GOAL OF THE EXERCISE
Each line of the data that mentions the string "skins" needs to be identified and copied.
━━━━━━━━━━━━━━━━━━━━
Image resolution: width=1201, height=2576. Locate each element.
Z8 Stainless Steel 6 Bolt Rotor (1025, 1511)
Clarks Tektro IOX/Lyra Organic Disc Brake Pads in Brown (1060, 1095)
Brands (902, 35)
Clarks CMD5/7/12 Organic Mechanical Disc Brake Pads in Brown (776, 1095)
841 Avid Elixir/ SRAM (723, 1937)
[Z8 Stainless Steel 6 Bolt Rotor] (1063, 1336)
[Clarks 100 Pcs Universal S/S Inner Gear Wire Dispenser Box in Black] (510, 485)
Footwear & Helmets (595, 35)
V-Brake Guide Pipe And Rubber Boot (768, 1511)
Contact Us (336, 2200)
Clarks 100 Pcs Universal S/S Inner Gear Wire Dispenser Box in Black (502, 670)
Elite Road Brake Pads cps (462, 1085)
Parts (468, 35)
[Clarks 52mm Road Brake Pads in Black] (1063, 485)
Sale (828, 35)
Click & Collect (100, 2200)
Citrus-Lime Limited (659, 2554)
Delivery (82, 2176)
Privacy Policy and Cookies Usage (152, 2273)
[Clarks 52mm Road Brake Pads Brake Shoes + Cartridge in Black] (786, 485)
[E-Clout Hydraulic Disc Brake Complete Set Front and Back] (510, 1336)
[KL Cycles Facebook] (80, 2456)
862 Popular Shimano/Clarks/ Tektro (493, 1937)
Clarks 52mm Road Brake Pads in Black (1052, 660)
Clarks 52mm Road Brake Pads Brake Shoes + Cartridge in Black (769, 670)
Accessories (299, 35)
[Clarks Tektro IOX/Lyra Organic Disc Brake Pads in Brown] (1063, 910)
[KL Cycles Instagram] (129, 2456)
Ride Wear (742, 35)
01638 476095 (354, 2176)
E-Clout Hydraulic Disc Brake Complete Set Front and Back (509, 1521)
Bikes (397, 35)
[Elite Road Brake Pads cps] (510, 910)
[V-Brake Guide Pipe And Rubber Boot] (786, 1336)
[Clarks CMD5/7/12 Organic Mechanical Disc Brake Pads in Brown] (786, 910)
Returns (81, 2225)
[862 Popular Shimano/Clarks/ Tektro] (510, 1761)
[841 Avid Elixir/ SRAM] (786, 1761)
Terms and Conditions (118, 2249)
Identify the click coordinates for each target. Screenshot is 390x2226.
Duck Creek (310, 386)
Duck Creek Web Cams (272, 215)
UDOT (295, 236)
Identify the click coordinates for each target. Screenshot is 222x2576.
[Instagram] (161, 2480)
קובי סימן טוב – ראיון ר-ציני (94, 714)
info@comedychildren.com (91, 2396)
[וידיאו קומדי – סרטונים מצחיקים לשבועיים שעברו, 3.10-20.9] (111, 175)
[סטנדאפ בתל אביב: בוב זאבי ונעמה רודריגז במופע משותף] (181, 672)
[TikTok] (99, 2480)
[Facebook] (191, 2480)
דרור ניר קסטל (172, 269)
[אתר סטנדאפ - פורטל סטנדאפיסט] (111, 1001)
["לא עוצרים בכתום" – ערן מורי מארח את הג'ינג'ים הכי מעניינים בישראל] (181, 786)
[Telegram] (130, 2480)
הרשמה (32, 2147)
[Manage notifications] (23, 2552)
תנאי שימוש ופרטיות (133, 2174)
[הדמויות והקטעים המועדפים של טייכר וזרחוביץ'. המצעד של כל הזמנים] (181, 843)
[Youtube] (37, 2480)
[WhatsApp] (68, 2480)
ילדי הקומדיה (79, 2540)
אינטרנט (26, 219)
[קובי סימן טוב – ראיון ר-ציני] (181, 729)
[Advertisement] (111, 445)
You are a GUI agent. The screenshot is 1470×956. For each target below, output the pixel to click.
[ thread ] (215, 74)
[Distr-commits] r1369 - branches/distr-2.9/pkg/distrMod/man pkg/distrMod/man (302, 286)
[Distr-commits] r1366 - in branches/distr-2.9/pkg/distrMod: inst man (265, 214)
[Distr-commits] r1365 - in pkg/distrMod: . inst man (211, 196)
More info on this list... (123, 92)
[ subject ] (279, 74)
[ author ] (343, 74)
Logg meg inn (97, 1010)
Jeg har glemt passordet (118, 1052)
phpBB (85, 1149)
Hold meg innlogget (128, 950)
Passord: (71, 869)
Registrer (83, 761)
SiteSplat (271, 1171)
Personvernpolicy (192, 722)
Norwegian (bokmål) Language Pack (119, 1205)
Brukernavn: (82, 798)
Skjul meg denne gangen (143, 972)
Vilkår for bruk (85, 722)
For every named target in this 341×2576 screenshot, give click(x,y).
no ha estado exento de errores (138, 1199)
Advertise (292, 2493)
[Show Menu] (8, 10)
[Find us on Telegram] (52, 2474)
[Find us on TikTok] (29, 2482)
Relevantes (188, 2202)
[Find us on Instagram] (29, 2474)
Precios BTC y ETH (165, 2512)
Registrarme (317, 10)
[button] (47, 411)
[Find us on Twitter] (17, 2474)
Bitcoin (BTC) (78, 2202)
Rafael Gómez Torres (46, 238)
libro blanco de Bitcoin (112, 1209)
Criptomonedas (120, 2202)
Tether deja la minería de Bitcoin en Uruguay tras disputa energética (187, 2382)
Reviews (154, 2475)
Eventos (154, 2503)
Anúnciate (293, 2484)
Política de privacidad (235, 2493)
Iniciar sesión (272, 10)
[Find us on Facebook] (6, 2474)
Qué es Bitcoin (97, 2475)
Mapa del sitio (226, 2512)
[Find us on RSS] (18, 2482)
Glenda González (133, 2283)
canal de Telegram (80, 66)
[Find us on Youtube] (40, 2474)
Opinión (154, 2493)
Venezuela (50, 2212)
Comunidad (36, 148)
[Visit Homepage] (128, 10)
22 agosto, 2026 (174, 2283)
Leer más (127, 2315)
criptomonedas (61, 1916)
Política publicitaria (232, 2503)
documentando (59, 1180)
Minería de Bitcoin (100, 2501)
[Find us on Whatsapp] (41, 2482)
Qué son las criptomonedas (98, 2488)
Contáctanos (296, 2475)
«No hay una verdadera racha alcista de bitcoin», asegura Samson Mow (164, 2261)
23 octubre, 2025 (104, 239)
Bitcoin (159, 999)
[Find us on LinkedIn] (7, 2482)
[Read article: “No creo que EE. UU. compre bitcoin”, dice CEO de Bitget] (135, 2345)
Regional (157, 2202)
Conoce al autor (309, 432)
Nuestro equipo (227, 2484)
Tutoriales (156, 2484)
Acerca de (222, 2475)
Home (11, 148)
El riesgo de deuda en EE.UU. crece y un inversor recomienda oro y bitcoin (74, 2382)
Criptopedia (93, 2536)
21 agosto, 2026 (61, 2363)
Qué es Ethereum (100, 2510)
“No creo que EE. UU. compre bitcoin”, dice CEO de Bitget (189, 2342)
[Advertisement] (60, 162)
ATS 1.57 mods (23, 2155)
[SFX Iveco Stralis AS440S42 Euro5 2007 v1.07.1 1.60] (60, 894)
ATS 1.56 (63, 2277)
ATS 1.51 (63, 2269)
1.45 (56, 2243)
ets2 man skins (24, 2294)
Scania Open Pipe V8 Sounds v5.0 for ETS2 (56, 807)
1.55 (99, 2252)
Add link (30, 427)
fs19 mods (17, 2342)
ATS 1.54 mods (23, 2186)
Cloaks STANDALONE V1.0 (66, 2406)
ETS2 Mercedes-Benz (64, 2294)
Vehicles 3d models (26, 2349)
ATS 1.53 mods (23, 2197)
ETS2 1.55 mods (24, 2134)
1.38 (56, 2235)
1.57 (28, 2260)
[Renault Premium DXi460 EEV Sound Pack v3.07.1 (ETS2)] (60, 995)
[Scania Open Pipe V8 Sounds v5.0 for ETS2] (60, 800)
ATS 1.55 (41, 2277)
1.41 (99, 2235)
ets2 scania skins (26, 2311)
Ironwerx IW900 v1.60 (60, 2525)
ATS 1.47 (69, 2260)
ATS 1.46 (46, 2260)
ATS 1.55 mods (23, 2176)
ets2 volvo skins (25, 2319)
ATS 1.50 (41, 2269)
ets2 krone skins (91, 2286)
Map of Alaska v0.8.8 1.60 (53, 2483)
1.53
━━━━━━━━━━━━━━━━━━━━
PROBLEM SOLUTION
ets2 man skins (24, 2294)
ets2 scania skins (26, 2311)
ets2 volvo skins (25, 2319)
ets2 krone skins (91, 2286)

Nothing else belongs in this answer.